— Значит, его ты видишь? — спросил Жиллиман, сощурившись, после чего вонзил клинок в мою обнаженную плоть.
Лишь тогда я осознал, что на мне нет брони, и почувствовал кандалы на запястьях, лодыжках и шее. Гладий вошел глубоко, обжигая поначалу, но потом металл в ране похолодел. Он погрузился в мою грудь по самую рукоять.
Мои глаза расширились.
— Что… что… это?
Дыхание прорвалось из легких, поднялось к горлу с кровавой пеной, заставило меня подавиться.
Он засмеялся:
— Это меч, Вулкан.
Я заскрежетал зубами, сжав от гнева челюсти.
Жиллиман наклонился ко мне, так что его лицо скрылось из вида, но я почувствовал на щеке его могильное дыхание и услышал вновь изменившийся голос.
— О, думаю, мне это понравится, брат. Ты мое удовольствие определенно не разделишь, но я его получу.
Он зашипел, словно наслаждаясь мыслью о пытках, которые уже начал для меня готовить, и в сознании возник образ мягких кожистых крыльев. Я стиснул челюсти, поняв, кем на самом деле был мой мучитель, и его имя вырвалось сквозь сжатые зубы, как проклятие.
— Керз.
Воин в багровых доспехах, пошатываясь, вступил в комнату сквозь что-то, похожее на разрез в вуали — сквозь нанесенную ножом рану в реальности, позволившую ему сбежать в благословенную тьму.
Все это время, все эти дни, Вальдрекк Элиас ждал в святилище возвращения своего господина. Было предсказано, что его ждет унижение от рук магистра войны. Было известно, что Гор бросит вызов Пантеону и что Эреба оставит собственный отец. Но участь мученика была не для него. Ему была предначертана великая, вечная слава.
Так сказали Элиасу, и потому он ждал.
А теперь он прижимал к себе жалкое тело, истерзанное и разбитое, изуродованное воинами, которые считались союзниками.
— Благословенный господин, вы ранены…
Голос Элиаса дрожал: от страха, от стыда, от гнева. Кровь заливала весь пол. Темно-красные ручейки стекали в желобки символов на железных плитах, и по мере того, как выгравированные изображения заполнялись кровью, над ними начинало разливаться зловещее свечение.
Элиас забормотал, чтобы не дать мерцающему свету перерасти в что-либо, что он не сможет контролировать. Он сомневался, что его господин сейчас смог бы ему помочь. Комната была святилищем, кровь в ней не должна была проливаться напрасно.
Склонив голову, опустив глаза в пол, его господин дрожал и скулил от боли. Нет… не от боли.
Это был смех.
Элиас перевернул Эреба и увидел обезображенное лицо — обернутый в окровавленную плоть череп, с которого смотрели белые глаза.

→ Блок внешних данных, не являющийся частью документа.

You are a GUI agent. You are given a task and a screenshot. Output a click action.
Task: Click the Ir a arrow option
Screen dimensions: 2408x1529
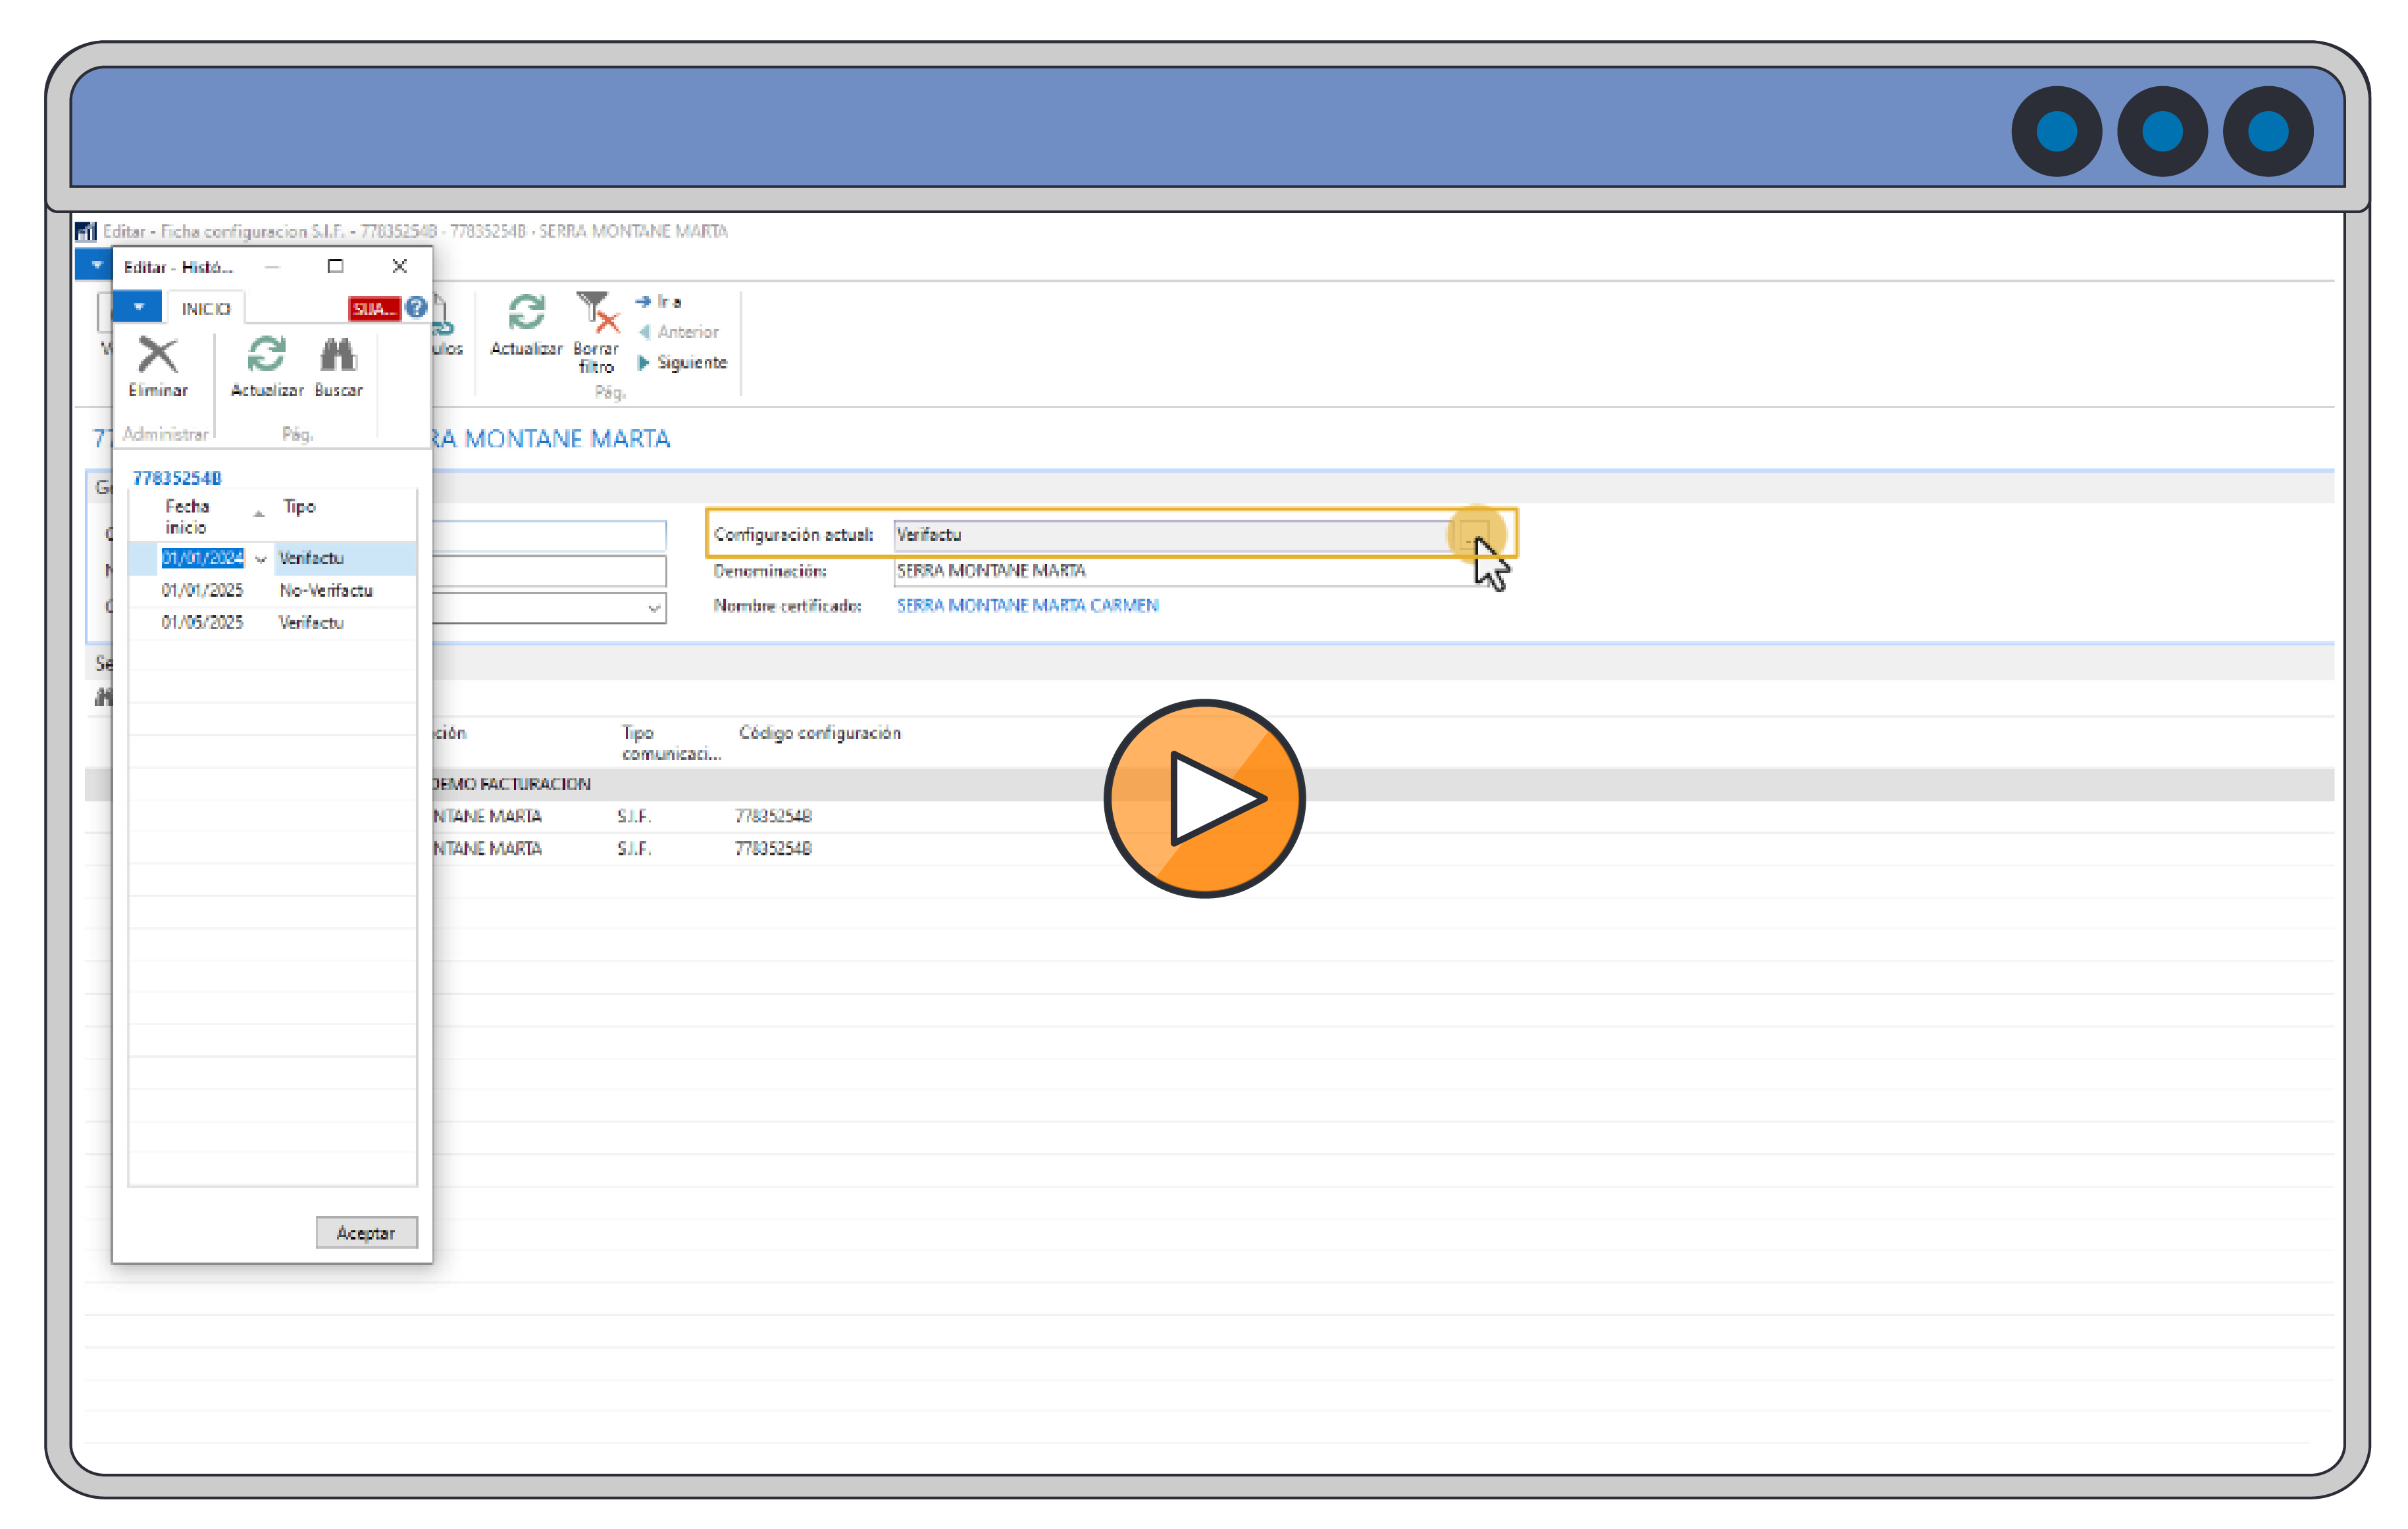pos(658,301)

Покрытые красным зубы стучали в безгубом рте, сжимались в оскале и раздвигались, когда он дышал.
Элиас пришел в ужас:
— Что с вами сделали?
Эреб попытался ответить, но не смог: его вырвало алым комком.
Ученик поднял господина и понес на руках, прижимая к груди почти бессознательное тело и не обращая внимания на вес боевой брони.
Двери святилища, ведущие в коридор, разошлись со свистом спущенного давления и жужжанием скрытых сервоприводов. Апотекарион был недалеко.
— Урок… — прохрипел наконец Эреб, выдавив слова сквозь кровь в горле.
Элиас замер. Капающая кровь отбивала четкий, звонкий ритм по настилу. Он наклонился к Эребу, и вонь меди усилилась.
— Да?
— Урок… для тебя.
Эреб бредил, был на грани сознания. То, что с ним сделали, едва его не убило. Тот, кто это с ним сделал, едва его не убил.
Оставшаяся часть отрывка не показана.